DO THIS: Substitute "interface assistant" for every occurrence of "GUI agent" in the entries below, and reproduce the entries with everything else unchanged.

DATA SHOWN:
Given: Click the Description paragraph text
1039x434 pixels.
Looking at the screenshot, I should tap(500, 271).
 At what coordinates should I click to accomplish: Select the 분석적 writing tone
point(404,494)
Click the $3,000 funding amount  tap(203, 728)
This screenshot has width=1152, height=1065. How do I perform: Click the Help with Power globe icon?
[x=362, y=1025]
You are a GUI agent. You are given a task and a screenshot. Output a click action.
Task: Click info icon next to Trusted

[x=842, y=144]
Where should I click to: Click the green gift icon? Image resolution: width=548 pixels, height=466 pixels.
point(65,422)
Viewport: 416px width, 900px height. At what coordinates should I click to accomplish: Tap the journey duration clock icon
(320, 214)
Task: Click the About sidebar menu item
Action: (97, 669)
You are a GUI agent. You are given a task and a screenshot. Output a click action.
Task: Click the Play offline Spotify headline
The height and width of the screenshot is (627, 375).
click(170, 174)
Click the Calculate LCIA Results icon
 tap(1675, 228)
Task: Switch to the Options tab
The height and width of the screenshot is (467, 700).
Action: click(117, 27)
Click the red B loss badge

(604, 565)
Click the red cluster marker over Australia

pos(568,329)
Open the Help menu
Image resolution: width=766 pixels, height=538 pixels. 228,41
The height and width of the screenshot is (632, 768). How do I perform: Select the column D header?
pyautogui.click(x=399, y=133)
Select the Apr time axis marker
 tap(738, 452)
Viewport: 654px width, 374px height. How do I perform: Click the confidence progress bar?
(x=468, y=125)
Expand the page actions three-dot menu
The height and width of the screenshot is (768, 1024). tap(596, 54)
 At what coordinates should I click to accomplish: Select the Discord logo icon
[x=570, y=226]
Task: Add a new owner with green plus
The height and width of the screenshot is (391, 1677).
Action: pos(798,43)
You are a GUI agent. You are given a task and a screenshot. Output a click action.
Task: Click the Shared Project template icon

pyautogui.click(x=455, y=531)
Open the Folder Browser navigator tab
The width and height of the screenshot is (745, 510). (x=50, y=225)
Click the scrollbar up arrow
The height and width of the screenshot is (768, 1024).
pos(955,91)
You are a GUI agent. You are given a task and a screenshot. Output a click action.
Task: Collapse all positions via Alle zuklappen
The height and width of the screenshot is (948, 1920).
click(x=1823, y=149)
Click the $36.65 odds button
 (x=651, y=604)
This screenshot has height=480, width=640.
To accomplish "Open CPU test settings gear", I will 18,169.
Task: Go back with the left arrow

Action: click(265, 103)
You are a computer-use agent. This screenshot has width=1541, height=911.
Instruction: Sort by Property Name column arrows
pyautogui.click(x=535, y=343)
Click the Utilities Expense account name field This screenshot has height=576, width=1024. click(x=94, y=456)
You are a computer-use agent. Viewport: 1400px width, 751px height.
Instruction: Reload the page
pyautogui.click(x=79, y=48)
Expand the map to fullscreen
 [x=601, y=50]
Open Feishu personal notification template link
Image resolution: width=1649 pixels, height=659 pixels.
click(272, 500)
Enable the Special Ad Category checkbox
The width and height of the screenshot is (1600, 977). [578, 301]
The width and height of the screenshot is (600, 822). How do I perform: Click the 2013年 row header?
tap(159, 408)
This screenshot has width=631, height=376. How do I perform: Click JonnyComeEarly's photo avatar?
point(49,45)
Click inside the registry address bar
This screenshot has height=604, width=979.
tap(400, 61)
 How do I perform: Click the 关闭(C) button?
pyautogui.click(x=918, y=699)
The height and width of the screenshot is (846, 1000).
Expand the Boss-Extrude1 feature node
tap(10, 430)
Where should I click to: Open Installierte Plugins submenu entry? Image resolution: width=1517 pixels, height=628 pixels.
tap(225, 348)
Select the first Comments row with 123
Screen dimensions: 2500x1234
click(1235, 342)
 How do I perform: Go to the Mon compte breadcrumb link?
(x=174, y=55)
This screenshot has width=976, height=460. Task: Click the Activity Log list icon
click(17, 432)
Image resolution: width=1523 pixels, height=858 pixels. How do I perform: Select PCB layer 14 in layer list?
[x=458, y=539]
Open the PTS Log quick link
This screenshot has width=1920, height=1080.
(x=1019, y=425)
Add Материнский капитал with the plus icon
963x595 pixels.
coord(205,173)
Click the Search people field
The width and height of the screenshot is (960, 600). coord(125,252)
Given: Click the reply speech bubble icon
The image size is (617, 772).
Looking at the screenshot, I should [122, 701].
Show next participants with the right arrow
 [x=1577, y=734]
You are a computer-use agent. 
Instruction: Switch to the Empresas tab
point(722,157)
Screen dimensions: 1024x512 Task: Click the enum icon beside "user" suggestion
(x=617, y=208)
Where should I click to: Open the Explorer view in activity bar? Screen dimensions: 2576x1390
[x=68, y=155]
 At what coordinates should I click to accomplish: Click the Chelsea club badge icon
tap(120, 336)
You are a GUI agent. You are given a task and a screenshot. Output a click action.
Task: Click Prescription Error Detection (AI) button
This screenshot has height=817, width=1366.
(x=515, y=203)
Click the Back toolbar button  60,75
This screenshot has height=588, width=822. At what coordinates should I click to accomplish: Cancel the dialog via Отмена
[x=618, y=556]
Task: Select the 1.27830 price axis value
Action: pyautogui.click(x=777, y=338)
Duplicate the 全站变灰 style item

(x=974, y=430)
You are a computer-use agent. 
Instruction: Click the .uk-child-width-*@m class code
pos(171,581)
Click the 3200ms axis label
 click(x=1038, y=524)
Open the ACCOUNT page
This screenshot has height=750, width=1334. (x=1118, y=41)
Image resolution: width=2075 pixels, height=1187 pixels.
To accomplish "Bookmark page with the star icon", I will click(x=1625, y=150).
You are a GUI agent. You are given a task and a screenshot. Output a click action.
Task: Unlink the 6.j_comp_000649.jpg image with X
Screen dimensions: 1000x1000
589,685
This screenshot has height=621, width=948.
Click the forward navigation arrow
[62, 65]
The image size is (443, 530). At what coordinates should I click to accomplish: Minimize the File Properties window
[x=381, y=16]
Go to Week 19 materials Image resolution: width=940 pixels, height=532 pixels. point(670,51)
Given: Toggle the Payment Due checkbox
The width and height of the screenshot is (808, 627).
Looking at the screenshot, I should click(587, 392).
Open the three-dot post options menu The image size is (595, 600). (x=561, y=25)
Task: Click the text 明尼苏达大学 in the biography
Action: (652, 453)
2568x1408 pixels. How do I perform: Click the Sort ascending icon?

SOLUTION TO THE EXERCISE:
Given: Click the Description paragraph text
1039x434 pixels.
Looking at the screenshot, I should tap(500, 271).
 At what coordinates should I click to accomplish: Select the 분석적 writing tone
point(404,494)
Click the $3,000 funding amount  tap(203, 728)
This screenshot has width=1152, height=1065. How do I perform: Click the Help with Power globe icon?
[x=362, y=1025]
You are a interface assistant. You are given a task and a screenshot. Output a click action.
Task: Click info icon next to Trusted

[x=842, y=144]
Where should I click to: Click the green gift icon? Image resolution: width=548 pixels, height=466 pixels.
point(65,422)
Viewport: 416px width, 900px height. At what coordinates should I click to accomplish: Tap the journey duration clock icon
(320, 214)
Task: Click the About sidebar menu item
Action: (97, 669)
You are a interface assistant. You are given a task and a screenshot. Output a click action.
Task: Click the Play offline Spotify headline
The height and width of the screenshot is (627, 375).
click(170, 174)
Click the Calculate LCIA Results icon
 tap(1675, 228)
Task: Switch to the Options tab
The height and width of the screenshot is (467, 700).
Action: click(117, 27)
Click the red B loss badge

(604, 565)
Click the red cluster marker over Australia

pos(568,329)
Open the Help menu
Image resolution: width=766 pixels, height=538 pixels. 228,41
The height and width of the screenshot is (632, 768). How do I perform: Select the column D header?
pyautogui.click(x=399, y=133)
Select the Apr time axis marker
 tap(738, 452)
Viewport: 654px width, 374px height. How do I perform: Click the confidence progress bar?
(x=468, y=125)
Expand the page actions three-dot menu
The height and width of the screenshot is (768, 1024). tap(596, 54)
 At what coordinates should I click to accomplish: Select the Discord logo icon
[x=570, y=226]
Task: Add a new owner with green plus
The height and width of the screenshot is (391, 1677).
Action: pos(798,43)
You are a interface assistant. You are given a task and a screenshot. Output a click action.
Task: Click the Shared Project template icon

pyautogui.click(x=455, y=531)
Open the Folder Browser navigator tab
The width and height of the screenshot is (745, 510). (x=50, y=225)
Click the scrollbar up arrow
The height and width of the screenshot is (768, 1024).
pos(955,91)
You are a interface assistant. You are given a task and a screenshot. Output a click action.
Task: Collapse all positions via Alle zuklappen
The height and width of the screenshot is (948, 1920).
click(x=1823, y=149)
Click the $36.65 odds button
 (x=651, y=604)
This screenshot has height=480, width=640.
To accomplish "Open CPU test settings gear", I will 18,169.
Task: Go back with the left arrow

Action: click(265, 103)
You are a computer-use agent. This screenshot has width=1541, height=911.
Instruction: Sort by Property Name column arrows
pyautogui.click(x=535, y=343)
Click the Utilities Expense account name field This screenshot has height=576, width=1024. click(x=94, y=456)
You are a computer-use agent. Viewport: 1400px width, 751px height.
Instruction: Reload the page
pyautogui.click(x=79, y=48)
Expand the map to fullscreen
 [x=601, y=50]
Open Feishu personal notification template link
Image resolution: width=1649 pixels, height=659 pixels.
click(272, 500)
Enable the Special Ad Category checkbox
The width and height of the screenshot is (1600, 977). [578, 301]
The width and height of the screenshot is (600, 822). How do I perform: Click the 2013年 row header?
tap(159, 408)
This screenshot has width=631, height=376. How do I perform: Click JonnyComeEarly's photo avatar?
point(49,45)
Click inside the registry address bar
This screenshot has height=604, width=979.
tap(400, 61)
 How do I perform: Click the 关闭(C) button?
pyautogui.click(x=918, y=699)
The height and width of the screenshot is (846, 1000).
Expand the Boss-Extrude1 feature node
tap(10, 430)
Where should I click to: Open Installierte Plugins submenu entry? Image resolution: width=1517 pixels, height=628 pixels.
tap(225, 348)
Select the first Comments row with 123
Screen dimensions: 2500x1234
click(1235, 342)
 How do I perform: Go to the Mon compte breadcrumb link?
(x=174, y=55)
This screenshot has width=976, height=460. Task: Click the Activity Log list icon
click(17, 432)
Image resolution: width=1523 pixels, height=858 pixels. How do I perform: Select PCB layer 14 in layer list?
[x=458, y=539]
Open the PTS Log quick link
This screenshot has width=1920, height=1080.
(x=1019, y=425)
Add Материнский капитал with the plus icon
963x595 pixels.
coord(205,173)
Click the Search people field
The width and height of the screenshot is (960, 600). coord(125,252)
Given: Click the reply speech bubble icon
The image size is (617, 772).
Looking at the screenshot, I should [122, 701].
Show next participants with the right arrow
 [x=1577, y=734]
You are a computer-use agent. 
Instruction: Switch to the Empresas tab
point(722,157)
Screen dimensions: 1024x512 Task: Click the enum icon beside "user" suggestion
(x=617, y=208)
Where should I click to: Open the Explorer view in activity bar? Screen dimensions: 2576x1390
[x=68, y=155]
 At what coordinates should I click to accomplish: Click the Chelsea club badge icon
tap(120, 336)
You are a interface assistant. You are given a task and a screenshot. Output a click action.
Task: Click Prescription Error Detection (AI) button
This screenshot has height=817, width=1366.
(x=515, y=203)
Click the Back toolbar button  60,75
This screenshot has height=588, width=822. At what coordinates should I click to accomplish: Cancel the dialog via Отмена
[x=618, y=556]
Task: Select the 1.27830 price axis value
Action: pyautogui.click(x=777, y=338)
Duplicate the 全站变灰 style item

(x=974, y=430)
You are a computer-use agent. 
Instruction: Click the .uk-child-width-*@m class code
pos(171,581)
Click the 3200ms axis label
 click(x=1038, y=524)
Open the ACCOUNT page
This screenshot has height=750, width=1334. (x=1118, y=41)
Image resolution: width=2075 pixels, height=1187 pixels.
To accomplish "Bookmark page with the star icon", I will click(x=1625, y=150).
You are a interface assistant. You are given a task and a screenshot. Output a click action.
Task: Unlink the 6.j_comp_000649.jpg image with X
Screen dimensions: 1000x1000
589,685
This screenshot has height=621, width=948.
Click the forward navigation arrow
[62, 65]
The image size is (443, 530). At what coordinates should I click to accomplish: Minimize the File Properties window
[x=381, y=16]
Go to Week 19 materials Image resolution: width=940 pixels, height=532 pixels. point(670,51)
Given: Toggle the Payment Due checkbox
The width and height of the screenshot is (808, 627).
Looking at the screenshot, I should click(587, 392).
Open the three-dot post options menu The image size is (595, 600). (x=561, y=25)
Task: Click the text 明尼苏达大学 in the biography
Action: (652, 453)
2568x1408 pixels. How do I perform: Click the Sort ascending icon?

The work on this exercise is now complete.